🇰 🇴 🇵 🇮 🇠🇮 🇹 🇦 🇲
Atribut Ormas dan Batasannya: Antara Identitas dan Ancaman Simbolik
Artikel
Dr. Sunardi, S.H., M.H
Di tengah maraknya organisasi kemasyarakatan (ormas) yang tumbuh dan beraktivitas di ruang publik, pakaian dan atribut sering kali menjadi simbol identitas dan kekuatan. Namun, perlu diingat bahwa tidak semua simbol boleh digunakan secara bebas. Negara memiliki batasan yang jelas terkait hal ini demi menjaga ketertiban dan menghindari penyalahgunaan simbol kekuasaan.
Mengapa Atribut Ormas Perlu Diatur?
Atribut, seragam, dan lambang merupakan bagian penting dari identitas ormas. Sayangnya, dalam banyak kasus, atribut yang digunakan menyerupai seragam militer atau kepolisian. Ini menimbulkan kebingungan, bahkan ketakutan, di tengah masyarakat. Tidak jarang, atribut dipakai untuk menunjukkan dominasi atau menebar intimidasi dalam unjuk rasa, penggalangan massa, hingga aksi sweeping.
Landasan Hukum: UU Ormas dan Larangan Atribut Militeristik
Undang-Undang Nomor 17 Tahun 2013 tentang Organisasi Kemasyarakatan (yang telah diubah dengan UU Nomor 16 Tahun 2017) menegaskan larangan ini secara eksplisit:
Pasal 59 ayat (3): Ormas dilarang menggunakan nama, lambang, atau atribut yang menyerupai institusi negara atau ormas lain.
Pasal 59 ayat (4): Ormas dilarang menggunakan atribut militer atau menyerupai seragam TNI dan Polri.
Pelanggaran terhadap aturan ini bukan sekadar pelanggaran administratif, tetapi bisa merujuk pada pelanggaran pidana, apalagi jika disertai tindakan kekerasan atau penyalahgunaan wewenang simbolik.
Maklumat Kapolri dan Aturan Tambahan
Kepolisian melalui Maklumat Kapolri No. MAK/1/I/2021 juga memperingatkan masyarakat agar tidak menggunakan simbol atau atribut organisasi yang telah dilarang, terutama jika terkait paham radikalisme atau potensi mengganggu keamanan nasional.
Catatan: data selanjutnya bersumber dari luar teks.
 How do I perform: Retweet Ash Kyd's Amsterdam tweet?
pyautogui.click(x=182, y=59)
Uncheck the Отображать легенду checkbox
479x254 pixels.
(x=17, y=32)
Sanksi: Tidak Sekadar Teguran
Bagi individu atau kelompok yang melanggar aturan tersebut, sanksinya bisa berupa:
Sanksi administratif: pembubaran organisasi, pencabutan status badan hukum.
Sanksi pidana: termasuk penjara bagi mereka yang memakai atribut resmi negara secara tidak sah, sebagaimana diatur dalam KUHP dan UU Ormas.
Menjaga Ketertiban, Bukan Membungkam Ekspresi
Perlu ditekankan bahwa regulasi ini tidak ditujukan untuk membungkam ekspresi ormas, melainkan memastikan bahwa tidak ada simbol kekuasaan yang disalahgunakan. Atribut bukan sekadar kain dan lambang—ia bisa menjadi alat mobilisasi, manipulasi, bahkan penindasan jika tidak dikontrol secara adil dan tegas.
KOPI HITAM meyakini bahwa ormas berperan penting dalam demokrasi. Namun kekuatan sosial ini harus dikelola dengan etika, tanggung jawab, dan patuh terhadap hukum. Atribut adalah bagian dari komunikasi publik, maka jangan sampai jadi senjata yang mengancam ruang hidup bersama.